Mr. Scarborough's Family eBook

This eBook from the Gutenberg Project consists of approximately 795 pages of information about Mr. Scarborough's Family.

Mr. Scarborough's Family eBook

This eBook from the Gutenberg Project consists of approximately 795 pages of information about Mr. Scarborough's Family.

“Oh, mamma, why should you be so hard?”

“I am hard, because I will not allow you to accept a young man who has, I believe, behaved very badly, and who has got nothing of his own.”

“He is his uncle’s heir.”

“We know what that may come to.  Mountjoy was his father’s heir; and nothing could be entailed more strictly than Tretton.  We know what entails have come to there.  Mr. Prosper will find some way of escaping from it.  Entails go for nothing now; and I hear that he thinks so badly of his nephew that he has already quarrelled with him.  And he is quite a young man himself.  I cannot think how you can be so foolish,—­you, who declared that you are throwing your cousin over because he is no longer to have all his father’s property.”

“Oh, mamma, that is not true.”

“Very well, my dear.”

“I never allowed it to be said in my name that I was engaged to my cousin Mountjoy.”

“Very well, I will never allow it to be said in my name that with my consent you are engaged to Mr. Henry Annesley.”

Six or seven days after this they were settled together most uncomfortably in a hotel at Boulogne.  Mrs. Mountjoy had gone there because there was no other retreat to which she could take her daughter, and because she had resolved to remove her from beyond the sphere of Harry Annesley’s presence.  She had at first thought of Ostend; but it had seemed to her that Ostend was within the kingdom reigned over by Sir Magnus and that there would be some impropriety in removing from thence to the capital in which Sir Magnus was reigning.  It was as though you were to sojourn for three days at the park-gates before you were entertained at the mansion.  Therefore they stayed at Boulogne, and Mrs. Mountjoy tried the bathing, cold as the water was with equinoctial gales, in order that there might be the appearance of a reason for her being at Boulogne.  And for company’s sake, in the hope of maintaining some fellowship with her mother, Florence bathed also.  “Mamma, he has not written again,” said Florence, coming up one day from the stand.

“I suppose that you are impatient.”

“Why should there be a quarrel between us?  I am not impatient.  If you would only believe me, it would be so much more happy for both of us.  You always used to believe me.”

“That was before you knew Mr. Harry Annesley.”

There was something in this very aggravating,—­something specially intended to excite angry feelings.  But Florence determined to forbear.  “I think you may believe me, mamma.  I am your own daughter, and I shall not deceive you.  I do consider myself engaged to Mr. Annesley.”

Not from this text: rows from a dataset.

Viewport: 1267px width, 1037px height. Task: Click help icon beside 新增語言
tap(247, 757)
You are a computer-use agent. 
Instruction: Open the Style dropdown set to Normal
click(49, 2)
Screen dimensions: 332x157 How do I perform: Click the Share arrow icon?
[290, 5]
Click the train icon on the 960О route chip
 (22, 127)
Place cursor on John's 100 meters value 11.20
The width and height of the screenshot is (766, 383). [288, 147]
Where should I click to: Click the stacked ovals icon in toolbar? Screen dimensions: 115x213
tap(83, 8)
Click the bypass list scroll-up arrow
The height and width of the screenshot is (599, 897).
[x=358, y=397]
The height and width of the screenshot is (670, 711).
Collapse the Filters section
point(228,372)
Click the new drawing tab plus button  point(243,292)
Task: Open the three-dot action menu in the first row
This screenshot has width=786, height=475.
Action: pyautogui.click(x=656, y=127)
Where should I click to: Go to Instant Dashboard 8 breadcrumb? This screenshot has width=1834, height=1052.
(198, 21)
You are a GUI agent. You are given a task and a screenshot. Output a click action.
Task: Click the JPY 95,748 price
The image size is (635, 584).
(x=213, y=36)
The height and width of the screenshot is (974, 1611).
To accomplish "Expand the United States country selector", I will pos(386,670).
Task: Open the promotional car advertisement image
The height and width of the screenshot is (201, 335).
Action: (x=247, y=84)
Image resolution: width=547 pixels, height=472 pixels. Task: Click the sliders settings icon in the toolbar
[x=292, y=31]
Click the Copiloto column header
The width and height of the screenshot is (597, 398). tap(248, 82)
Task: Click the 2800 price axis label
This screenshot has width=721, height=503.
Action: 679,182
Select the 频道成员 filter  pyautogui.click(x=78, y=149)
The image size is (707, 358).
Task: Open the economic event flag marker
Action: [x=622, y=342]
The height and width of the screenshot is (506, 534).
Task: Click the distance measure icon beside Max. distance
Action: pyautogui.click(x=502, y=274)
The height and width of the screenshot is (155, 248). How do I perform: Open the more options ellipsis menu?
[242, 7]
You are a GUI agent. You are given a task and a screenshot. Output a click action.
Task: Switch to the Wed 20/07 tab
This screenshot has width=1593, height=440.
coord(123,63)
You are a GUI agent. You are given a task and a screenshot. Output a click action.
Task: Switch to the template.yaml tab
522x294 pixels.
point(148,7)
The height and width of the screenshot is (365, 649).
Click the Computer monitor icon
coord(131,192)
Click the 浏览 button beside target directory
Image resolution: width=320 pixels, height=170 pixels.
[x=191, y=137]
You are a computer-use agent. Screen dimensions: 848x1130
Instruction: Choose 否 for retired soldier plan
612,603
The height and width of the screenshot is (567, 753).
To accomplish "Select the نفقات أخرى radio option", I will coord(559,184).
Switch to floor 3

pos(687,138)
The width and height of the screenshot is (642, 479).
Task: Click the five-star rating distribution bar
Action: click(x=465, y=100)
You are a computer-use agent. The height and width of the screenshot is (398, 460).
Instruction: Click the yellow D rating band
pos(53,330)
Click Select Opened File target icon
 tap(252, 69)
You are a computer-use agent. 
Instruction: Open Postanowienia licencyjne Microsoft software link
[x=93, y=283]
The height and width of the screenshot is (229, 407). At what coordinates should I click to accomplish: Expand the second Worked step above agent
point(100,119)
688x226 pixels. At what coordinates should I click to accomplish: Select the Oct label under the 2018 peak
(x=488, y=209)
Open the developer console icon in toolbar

“You need not tell me that.”

“But while I am living with you I will promise not to receive letters from him without your leave.  If one should come I will bring it to you, unopened, so that you may deal with it as though it had been delivered to yourself.  I care nothing about my uncle as to this affair.  What he may say cannot affect me, but what you say does affect me very much.  I will promise neither to write nor to hear from Mr. Annesley for three months.  Will not that satisfy you?” Mrs. Mountjoy would not say that it did satisfy her; but she somewhat mitigated her treatment of her daughter till they arrived together at Sir Magnus’s mansion.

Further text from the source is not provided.